Copy out again, unchanged, the listing below from the line that has "Given: Add the" through the line that has "has height=858, width=992.".
:: RECORDS SHOWN
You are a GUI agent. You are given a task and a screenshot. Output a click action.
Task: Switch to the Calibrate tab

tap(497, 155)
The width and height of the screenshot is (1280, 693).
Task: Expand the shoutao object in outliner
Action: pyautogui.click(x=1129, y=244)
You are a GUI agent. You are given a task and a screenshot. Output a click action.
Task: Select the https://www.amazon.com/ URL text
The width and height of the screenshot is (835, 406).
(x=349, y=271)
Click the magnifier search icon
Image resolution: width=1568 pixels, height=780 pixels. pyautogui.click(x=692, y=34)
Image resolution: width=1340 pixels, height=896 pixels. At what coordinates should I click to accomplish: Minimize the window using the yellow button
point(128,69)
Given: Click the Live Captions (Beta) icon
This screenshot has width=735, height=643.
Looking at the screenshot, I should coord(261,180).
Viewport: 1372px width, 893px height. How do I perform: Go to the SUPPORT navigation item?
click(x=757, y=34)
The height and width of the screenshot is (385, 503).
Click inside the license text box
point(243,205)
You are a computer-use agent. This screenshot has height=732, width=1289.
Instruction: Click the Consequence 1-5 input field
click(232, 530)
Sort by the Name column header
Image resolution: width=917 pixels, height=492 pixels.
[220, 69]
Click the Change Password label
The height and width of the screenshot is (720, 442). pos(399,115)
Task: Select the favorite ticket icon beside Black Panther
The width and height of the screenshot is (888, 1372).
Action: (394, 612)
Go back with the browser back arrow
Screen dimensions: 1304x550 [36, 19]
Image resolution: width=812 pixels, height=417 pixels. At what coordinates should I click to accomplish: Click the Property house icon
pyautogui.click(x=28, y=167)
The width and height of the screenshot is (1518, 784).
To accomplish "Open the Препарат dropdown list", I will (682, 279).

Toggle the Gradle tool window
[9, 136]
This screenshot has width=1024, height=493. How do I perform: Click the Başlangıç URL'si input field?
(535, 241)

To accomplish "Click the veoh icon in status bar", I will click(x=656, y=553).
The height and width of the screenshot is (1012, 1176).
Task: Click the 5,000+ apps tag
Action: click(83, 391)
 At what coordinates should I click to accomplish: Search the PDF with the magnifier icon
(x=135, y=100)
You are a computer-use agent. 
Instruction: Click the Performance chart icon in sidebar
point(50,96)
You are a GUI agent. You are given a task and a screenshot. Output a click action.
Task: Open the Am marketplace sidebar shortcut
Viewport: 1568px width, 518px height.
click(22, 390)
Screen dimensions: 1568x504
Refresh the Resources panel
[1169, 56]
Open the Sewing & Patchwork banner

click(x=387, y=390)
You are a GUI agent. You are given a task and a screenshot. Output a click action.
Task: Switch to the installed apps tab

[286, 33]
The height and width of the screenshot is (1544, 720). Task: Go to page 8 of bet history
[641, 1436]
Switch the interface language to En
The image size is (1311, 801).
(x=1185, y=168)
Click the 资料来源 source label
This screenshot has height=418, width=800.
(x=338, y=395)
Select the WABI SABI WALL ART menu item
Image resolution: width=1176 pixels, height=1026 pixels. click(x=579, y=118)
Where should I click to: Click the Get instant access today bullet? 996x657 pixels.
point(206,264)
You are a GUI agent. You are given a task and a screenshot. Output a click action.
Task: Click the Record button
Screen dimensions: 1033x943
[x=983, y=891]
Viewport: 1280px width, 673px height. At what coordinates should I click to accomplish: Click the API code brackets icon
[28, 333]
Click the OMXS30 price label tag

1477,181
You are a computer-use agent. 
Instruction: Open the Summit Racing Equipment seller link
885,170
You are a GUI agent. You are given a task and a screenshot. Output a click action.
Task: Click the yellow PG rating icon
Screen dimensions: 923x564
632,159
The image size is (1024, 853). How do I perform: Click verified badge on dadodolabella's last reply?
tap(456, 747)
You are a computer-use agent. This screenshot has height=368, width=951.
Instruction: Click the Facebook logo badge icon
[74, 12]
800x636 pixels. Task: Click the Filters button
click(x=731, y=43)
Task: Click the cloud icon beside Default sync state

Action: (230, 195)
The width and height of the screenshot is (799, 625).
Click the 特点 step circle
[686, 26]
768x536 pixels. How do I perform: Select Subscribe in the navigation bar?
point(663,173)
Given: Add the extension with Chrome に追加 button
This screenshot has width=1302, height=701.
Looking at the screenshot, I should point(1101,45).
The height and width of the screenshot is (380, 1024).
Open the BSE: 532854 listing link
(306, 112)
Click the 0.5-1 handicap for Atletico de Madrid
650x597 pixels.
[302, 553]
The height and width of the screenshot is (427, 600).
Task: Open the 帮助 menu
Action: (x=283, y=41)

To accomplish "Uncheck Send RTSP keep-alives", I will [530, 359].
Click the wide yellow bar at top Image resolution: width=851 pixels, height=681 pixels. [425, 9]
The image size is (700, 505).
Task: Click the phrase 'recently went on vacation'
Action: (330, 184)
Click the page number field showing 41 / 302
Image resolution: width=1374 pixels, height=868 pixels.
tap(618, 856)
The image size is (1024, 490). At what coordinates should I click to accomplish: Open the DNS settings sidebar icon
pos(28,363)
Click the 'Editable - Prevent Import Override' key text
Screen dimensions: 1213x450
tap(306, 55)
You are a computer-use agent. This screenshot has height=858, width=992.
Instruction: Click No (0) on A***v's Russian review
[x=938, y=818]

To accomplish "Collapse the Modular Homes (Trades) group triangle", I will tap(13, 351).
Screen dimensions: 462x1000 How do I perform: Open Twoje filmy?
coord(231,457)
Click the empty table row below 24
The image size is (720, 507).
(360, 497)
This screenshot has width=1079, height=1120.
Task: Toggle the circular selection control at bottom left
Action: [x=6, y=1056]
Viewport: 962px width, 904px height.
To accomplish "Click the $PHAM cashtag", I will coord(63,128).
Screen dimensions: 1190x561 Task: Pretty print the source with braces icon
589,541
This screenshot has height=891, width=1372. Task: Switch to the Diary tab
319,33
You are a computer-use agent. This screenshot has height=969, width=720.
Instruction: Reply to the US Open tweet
::::
**REPLY**
Given: Add the extension with Chrome に追加 button
This screenshot has width=1302, height=701.
Looking at the screenshot, I should point(1101,45).
The height and width of the screenshot is (380, 1024).
Open the BSE: 532854 listing link
(306, 112)
Click the 0.5-1 handicap for Atletico de Madrid
650x597 pixels.
[302, 553]
The height and width of the screenshot is (427, 600).
Task: Open the 帮助 menu
Action: (x=283, y=41)

To accomplish "Uncheck Send RTSP keep-alives", I will [530, 359].
Click the wide yellow bar at top Image resolution: width=851 pixels, height=681 pixels. [425, 9]
The image size is (700, 505).
Task: Click the phrase 'recently went on vacation'
Action: (330, 184)
Click the page number field showing 41 / 302
Image resolution: width=1374 pixels, height=868 pixels.
tap(618, 856)
The image size is (1024, 490). At what coordinates should I click to accomplish: Open the DNS settings sidebar icon
pos(28,363)
Click the 'Editable - Prevent Import Override' key text
Screen dimensions: 1213x450
tap(306, 55)
You are a computer-use agent. This screenshot has height=858, width=992.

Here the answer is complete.